You give DSPy (1) your free-form code with declarative calls to LMs, (2) a few inputs [labels optional], and (3) some validation metric [e.g., sanity checks].
It simulates your code on the inputs. When there's an LM call, it will make one or more simple zero-shot calls that respect your declarative signature. Think of this like a more general form of "function calling" if you will. It's just trying out things to see what passes your validation logic, but it's a highly-constrained search process.
The constraints enforced by the signature (per LM call) and the validation metric allow the compiler [with some metaprogramming tricks] to gather "good" and "bad" examples of execution for every step in which your code calls an LM. Even if you have no labels for it, because you're just exploring different pipelines. (Who has time to label each step?)
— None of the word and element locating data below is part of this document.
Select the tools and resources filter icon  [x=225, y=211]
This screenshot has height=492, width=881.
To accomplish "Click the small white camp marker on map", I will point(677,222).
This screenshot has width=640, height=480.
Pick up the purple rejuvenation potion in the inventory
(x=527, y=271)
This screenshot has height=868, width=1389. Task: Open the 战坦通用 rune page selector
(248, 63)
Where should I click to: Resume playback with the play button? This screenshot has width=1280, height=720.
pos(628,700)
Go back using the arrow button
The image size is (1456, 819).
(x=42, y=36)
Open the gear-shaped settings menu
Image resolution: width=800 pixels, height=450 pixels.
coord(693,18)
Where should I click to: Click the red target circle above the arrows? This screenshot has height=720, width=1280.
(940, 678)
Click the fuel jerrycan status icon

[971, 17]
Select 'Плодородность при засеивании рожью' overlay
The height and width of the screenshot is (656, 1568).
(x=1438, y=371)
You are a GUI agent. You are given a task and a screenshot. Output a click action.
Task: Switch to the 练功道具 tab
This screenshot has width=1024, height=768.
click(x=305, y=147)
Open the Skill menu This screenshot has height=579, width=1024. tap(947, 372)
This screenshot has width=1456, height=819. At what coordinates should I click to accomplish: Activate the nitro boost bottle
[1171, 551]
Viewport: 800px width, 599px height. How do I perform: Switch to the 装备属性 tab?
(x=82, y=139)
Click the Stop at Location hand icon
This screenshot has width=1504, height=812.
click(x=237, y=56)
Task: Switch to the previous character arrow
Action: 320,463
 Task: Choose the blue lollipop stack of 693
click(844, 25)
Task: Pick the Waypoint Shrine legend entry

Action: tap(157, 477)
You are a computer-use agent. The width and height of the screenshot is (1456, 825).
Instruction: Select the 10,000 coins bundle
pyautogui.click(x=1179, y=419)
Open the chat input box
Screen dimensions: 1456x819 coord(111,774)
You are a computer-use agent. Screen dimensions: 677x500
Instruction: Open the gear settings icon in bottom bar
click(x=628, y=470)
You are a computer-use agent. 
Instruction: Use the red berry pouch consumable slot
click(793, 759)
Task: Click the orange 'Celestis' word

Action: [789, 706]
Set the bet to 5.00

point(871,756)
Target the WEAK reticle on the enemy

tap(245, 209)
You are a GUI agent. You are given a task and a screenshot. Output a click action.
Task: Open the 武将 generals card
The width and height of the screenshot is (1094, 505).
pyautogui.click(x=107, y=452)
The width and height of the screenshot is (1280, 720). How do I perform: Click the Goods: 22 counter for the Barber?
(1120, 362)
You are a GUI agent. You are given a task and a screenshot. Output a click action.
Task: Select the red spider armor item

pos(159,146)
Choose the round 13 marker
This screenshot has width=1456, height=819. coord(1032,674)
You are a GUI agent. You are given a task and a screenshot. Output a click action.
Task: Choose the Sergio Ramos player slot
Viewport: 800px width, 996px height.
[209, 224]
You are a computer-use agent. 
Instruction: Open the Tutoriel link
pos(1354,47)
For now, we throw away the bad examples. The good examples become potential demonstrations. The compiler can now do an optimization process to find the best combination of these automatically bootstrapped demonstrations in the prompts. Maybe the best on average, maybe (in principle) the predicted best for a specific input. There's no magic here, it's just optimizing your metric.
The same bootstrapping logic lends itself (with more internal metaprogramming tricks, which you don't need to worry about) to finetuning models for your LM calls, instead of prompting.
In practice, this works really well because even tiny LMs can do powerful things when they see a few well-selected examples.